Homogenisation is the breaking up of cells. This can be done in several ways either by vibrating the cells of by grinding up the cells. Homogenisation breaks up the plasma membranes and releases the organelles into the solution.
Flitration is getting rid of larger parts of the cell, this is done by passing the homeogenised cells through a gauze. Flitering the solution gets rid of any cell debris or tissue debris, this is because organelles are much smaller than the debris so the organelles pass through the gauze.
Ultracentrifugation is the seperating of organelles. After filtration you are left with a solution of different organelles. In order to seperate any particular organelles you have to carry out ultracentrifugation. This is done by-
- Cell fragments are poured into a test tube.
- Test tube put in a centrifuge (a machiene that seperates organelles) it is spun on a low with a force of around 10000g (g, force that is so many times gravity) for 15-20 mins.

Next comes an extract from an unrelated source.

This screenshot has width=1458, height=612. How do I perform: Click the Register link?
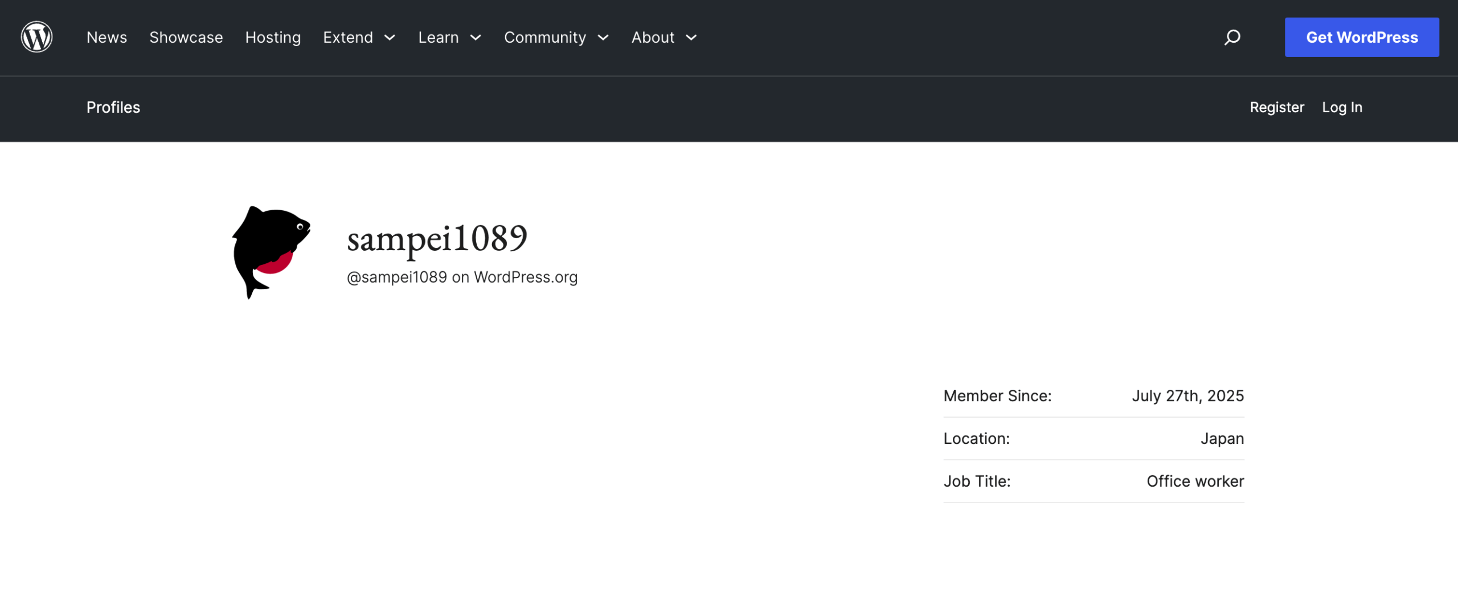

- The spinning motion causes the heaviest organelles to sink to the bottom to form a thick sediment and then pellets.
- The rest of the soloution is liquid this is called supernatant.

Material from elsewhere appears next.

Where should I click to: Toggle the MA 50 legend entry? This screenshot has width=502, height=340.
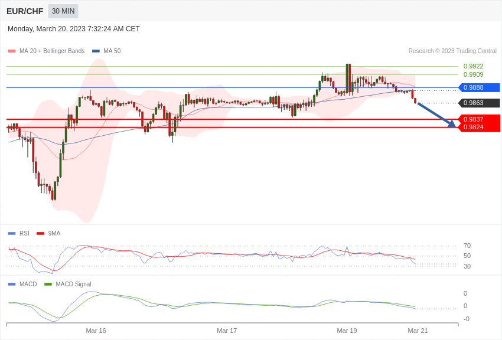[106, 51]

- Supernatent is drained off and poured into another test tube and put in the centrifuge again at a higher speed and the heaviest organelles form pellet in the bottom of the test tube
- This processes is then repeated until all the organelles are seperated.
Requirements of solution for Ultracentrifugation
The organelle solution's salt concentration is made isotonic this means that osmosis cant take place and the organelles vary in mass. The soloution is also buffered to minimise change in pH so that the enzymes in the organelles dont start to denature. The temperature of the soloution is kept low to slow down metabolism and to minimise self digestion of the organelles.